Elephant's guileless blue gaze sought out Siamese, and his thumb moved in the direction of his mouth.

“Was that wrong?”

Siamese sighed.

“How hard did you get it?” he asked.

“I didn't,” Grasshopper said, approaching Stinker and nodding at a pocket. “Take this out, please. I wrote something, for your letters. For you to mention.”

Stinker tugged at the pocket, snatched out the sheet, and peered into the words, then brought them right under his nose and sniffed greedily.

“Wow,” he said. “I'd say... You think that would be useful to have around?”

Humpback climbed down, took the paper from Stinker, and read it too.

“Zeppelin? What's that mean?”

“I could, of course, write that a poor paralyzed baby is desperately into the lighter-than-air craft,” Stinker drawled dreamily. “No problem at all. But how can we be sure they’ll understand it correctly?”

“That's the name of the song,” Grasshopper said. “Or the band. I'm not sure. That's if Gibbon wasn't trying to pull a joke on me.”

“We’ll find out,” Stinker said, putting away the paper. “And then it's going on the list.”

Elephant trampled heavily to Grasshopper's side, right over the magazine cuttings.

“I want a crown too,” he whined, pointing at Beauty. “With pointy bits, like this one.”

Stinker handed over his crown.

Elephant quickly put his hands behind his back.

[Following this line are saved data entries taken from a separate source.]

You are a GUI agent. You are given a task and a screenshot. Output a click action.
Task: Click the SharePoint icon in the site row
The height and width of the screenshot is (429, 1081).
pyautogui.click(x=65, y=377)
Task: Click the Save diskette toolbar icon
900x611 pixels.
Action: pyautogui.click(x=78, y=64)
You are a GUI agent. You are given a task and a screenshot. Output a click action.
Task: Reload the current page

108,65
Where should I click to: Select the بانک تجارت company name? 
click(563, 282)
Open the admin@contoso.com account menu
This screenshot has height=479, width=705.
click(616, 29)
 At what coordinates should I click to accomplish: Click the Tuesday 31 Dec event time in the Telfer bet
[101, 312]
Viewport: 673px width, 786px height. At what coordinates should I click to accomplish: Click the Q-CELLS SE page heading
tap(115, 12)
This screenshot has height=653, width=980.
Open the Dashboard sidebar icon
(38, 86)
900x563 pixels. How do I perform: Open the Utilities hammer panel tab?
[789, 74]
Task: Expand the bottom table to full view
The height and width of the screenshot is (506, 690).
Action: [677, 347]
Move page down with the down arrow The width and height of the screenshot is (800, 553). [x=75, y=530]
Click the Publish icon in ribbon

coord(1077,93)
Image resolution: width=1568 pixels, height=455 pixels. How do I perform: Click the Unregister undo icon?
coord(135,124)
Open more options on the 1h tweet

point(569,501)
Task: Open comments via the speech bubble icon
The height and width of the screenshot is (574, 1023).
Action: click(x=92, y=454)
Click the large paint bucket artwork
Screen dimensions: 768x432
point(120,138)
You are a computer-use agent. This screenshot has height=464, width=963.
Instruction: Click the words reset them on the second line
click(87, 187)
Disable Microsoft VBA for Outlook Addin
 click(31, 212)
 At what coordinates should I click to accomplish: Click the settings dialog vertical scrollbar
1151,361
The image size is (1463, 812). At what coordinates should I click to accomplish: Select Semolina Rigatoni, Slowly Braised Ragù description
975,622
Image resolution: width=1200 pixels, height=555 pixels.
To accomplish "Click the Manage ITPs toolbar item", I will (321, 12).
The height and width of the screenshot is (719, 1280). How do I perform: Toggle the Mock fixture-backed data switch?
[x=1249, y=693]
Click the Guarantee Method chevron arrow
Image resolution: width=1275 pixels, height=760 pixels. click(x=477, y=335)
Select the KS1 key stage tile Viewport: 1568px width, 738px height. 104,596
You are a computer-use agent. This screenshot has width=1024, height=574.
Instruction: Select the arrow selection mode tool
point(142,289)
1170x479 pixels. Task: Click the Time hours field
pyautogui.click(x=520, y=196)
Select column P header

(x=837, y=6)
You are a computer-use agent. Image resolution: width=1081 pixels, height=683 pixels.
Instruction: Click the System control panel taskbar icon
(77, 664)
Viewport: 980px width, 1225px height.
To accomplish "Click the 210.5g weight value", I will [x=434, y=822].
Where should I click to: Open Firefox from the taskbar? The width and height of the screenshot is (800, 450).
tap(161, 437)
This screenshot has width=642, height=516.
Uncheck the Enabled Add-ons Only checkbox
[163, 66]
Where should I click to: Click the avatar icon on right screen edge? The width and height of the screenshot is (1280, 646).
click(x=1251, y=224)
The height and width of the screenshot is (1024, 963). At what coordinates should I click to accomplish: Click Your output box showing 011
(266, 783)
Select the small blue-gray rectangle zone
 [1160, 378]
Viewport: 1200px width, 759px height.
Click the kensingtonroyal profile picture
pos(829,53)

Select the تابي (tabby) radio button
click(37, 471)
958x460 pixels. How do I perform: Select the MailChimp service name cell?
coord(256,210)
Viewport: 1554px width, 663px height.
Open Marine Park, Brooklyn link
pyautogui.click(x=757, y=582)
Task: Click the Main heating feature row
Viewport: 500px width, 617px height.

“No! Like this one. Beautiful!”

Humpback took the crown off Beauty's head and slapped it over Elephant's. He had to push it down a bit to make sure it didn't fall off. Elephant went back, beaming and holding very straight.

“No bawling this time,” Humpback said happily. “We're in luck.”

Elephant sat on the bed and felt around his head gingerly.

TABAQUI

DAY THE FIFTH

“'Tis the voice of the Jubjub!” he suddenly cried.
(This man, that they used to call “Dunce.”)

—Lewis Carroll, The Hunting of the Snark

Tuesdays are Swap days. I haven't been down to the first since Pompey. That floor somehow ceased to attract me. You can call it cowardly, I guess, but it's more to do with waiting it out. There are bad places and there are temporarily bad places. That temporary badness can be waited out. That's what I ponder all morning. How I miss the Swap days and how enough time has passed since Pompey for the first floor to stop being a bad place.